> **EXCERPTED PASSAGE**:
>> begin

Artist rendering of massive planet 29 Cygni b orbiting distant star in space

Webb Telescope Solves Mystery: Is 29 Cygni b Planet or Star?

🤯 Mind Blown

Scientists used the James Webb Space Telescope to solve a cosmic puzzle about a mysterious object 15 times heavier than Jupiter. The answer reveals how we can finally tell planets and stars apart, even when they're nearly identical in size.

Astronomers just cracked a cosmic identity crisis that's been stumped scientists for years, and the answer changes how we understand where planets come from.

The mystery centered on 29 Cygni b, a massive object floating in space that's 15 times heavier than Jupiter. It sits right on the boundary between planet and star, making it nearly impossible to classify using traditional methods.

Scientists from Johns Hopkins University turned to the James Webb Space Telescope to solve the puzzle. They pointed Webb's powerful Near-Infrared Camera at the object, searching for chemical clues that would reveal its true identity.

The investigation focused on a key difference between how planets and stars form. Stars are born when huge clouds of gas and dust break apart into smaller pieces that collapse under their own weight. Planets take the opposite approach, starting small and growing bigger as rocks and ice clump together in the disk surrounding a young star.

>> end

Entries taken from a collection
>> begin

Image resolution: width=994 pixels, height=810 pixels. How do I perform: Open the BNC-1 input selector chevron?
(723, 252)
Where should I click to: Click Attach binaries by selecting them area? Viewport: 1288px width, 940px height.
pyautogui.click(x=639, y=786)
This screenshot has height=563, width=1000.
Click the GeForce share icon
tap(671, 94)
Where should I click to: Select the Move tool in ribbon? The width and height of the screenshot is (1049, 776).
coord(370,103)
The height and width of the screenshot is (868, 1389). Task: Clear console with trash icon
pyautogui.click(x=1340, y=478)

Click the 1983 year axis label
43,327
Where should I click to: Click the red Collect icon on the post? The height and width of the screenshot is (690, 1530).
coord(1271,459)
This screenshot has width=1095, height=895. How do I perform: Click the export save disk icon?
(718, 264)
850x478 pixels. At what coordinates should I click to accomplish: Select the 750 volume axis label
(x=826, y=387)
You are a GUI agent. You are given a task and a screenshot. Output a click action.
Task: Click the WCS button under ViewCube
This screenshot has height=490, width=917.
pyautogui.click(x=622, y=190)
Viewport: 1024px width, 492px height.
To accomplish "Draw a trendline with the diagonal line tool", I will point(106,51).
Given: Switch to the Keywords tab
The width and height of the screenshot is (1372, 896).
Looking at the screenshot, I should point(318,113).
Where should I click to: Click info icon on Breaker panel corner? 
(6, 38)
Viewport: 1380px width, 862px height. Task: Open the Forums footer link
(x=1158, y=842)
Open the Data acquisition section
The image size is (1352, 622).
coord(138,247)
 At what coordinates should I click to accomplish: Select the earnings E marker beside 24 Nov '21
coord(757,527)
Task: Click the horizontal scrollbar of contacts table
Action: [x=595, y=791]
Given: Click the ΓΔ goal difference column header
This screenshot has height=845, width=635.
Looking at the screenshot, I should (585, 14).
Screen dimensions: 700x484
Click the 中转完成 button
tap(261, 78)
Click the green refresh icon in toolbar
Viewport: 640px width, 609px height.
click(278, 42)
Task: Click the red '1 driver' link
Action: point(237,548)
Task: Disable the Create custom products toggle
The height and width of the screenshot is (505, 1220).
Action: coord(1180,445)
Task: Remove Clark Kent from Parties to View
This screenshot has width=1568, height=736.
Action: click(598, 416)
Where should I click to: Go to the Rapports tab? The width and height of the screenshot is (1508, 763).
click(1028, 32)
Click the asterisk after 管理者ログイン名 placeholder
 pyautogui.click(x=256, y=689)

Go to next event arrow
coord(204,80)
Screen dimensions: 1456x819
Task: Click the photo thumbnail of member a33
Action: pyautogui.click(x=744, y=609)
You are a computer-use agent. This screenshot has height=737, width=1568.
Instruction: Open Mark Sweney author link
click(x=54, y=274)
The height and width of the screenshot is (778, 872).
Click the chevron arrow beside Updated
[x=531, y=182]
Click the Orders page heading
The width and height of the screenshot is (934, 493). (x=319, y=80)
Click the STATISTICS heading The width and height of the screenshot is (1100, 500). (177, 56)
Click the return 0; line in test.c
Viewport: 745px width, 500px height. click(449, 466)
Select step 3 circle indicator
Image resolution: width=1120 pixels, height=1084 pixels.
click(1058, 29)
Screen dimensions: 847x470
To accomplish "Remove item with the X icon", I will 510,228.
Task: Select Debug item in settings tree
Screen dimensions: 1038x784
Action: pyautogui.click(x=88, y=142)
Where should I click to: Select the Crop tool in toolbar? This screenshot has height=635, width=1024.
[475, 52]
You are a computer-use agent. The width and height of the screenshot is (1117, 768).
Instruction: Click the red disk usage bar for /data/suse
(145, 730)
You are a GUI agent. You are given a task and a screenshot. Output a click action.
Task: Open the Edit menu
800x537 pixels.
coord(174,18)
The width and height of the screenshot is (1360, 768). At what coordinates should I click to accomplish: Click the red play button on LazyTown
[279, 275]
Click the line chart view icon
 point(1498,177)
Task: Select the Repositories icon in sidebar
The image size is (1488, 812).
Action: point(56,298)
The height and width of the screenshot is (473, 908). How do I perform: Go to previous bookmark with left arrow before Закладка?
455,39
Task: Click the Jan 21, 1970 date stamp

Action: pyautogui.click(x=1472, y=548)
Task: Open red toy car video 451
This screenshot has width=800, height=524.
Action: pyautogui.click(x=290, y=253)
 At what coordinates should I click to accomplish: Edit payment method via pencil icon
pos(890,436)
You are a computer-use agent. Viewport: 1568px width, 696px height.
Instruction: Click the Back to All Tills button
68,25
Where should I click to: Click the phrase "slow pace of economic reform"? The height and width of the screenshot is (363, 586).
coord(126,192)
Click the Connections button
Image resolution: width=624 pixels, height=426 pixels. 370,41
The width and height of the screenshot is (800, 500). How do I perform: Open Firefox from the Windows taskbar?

>> end

> **GIVEN REQUEST**:
Continue the article about the 29 Cygni b planet-or-star mystery, starting right after its last sentence.

> **WRITTEN ANSWER**:
Lead researcher William Balmer explained the challenge: "In computer models, it's very easy for fragmentation in a disk to run away to much higher masses than 29 Cygni b. This is the lowest mass you could plausibly get. But at the same time, it's about the highest mass you could get from accretion."

Webb's observations revealed something crucial. The object contains more heavy elements like carbon dioxide and carbon monoxide than its host star, suggesting it gobbled up metal-rich materials from a protoplanetary disk over time.

Webb Telescope Solves Mystery: Is 29 Cygni b Planet or Star?

The team used ground-based telescopes to check one more detail: how the object's orbit lines up with its star's spin. The results matched perfectly with what we see in our own solar system, where planets orbit in sync with the sun's rotation.

Why This Inspires

This discovery represents more than just solving one cosmic riddle. The Webb telescope is giving us tools to answer questions that seemed impossible just a few years ago.

The team identified three more mysterious objects to investigate, each weighing between one and 15 times Jupiter's mass. Each new answer will help scientists understand the invisible line between planet formation and star birth.

The research shows how far our technology has advanced. We can now peer across billions of miles of space and determine not just what something is, but exactly how it came to exist.

29 Cygni b orbits its star at roughly the same distance as Uranus orbits our sun, about 1.5 billion miles away. Webb could spot chemical signatures from that incredible distance and piece together the object's entire life story.

The verdict? It's definitely a planet. The evidence shows 29 Cygni b formed through rapid accretion of metal-rich material in a protoplanetary disk, following the same bottom-up process that created Earth, Jupiter, and every other planet in our solar system.

As the research team continues studying similar boundary objects, each discovery will refine our understanding of how planetary systems form and what makes a planet a planet.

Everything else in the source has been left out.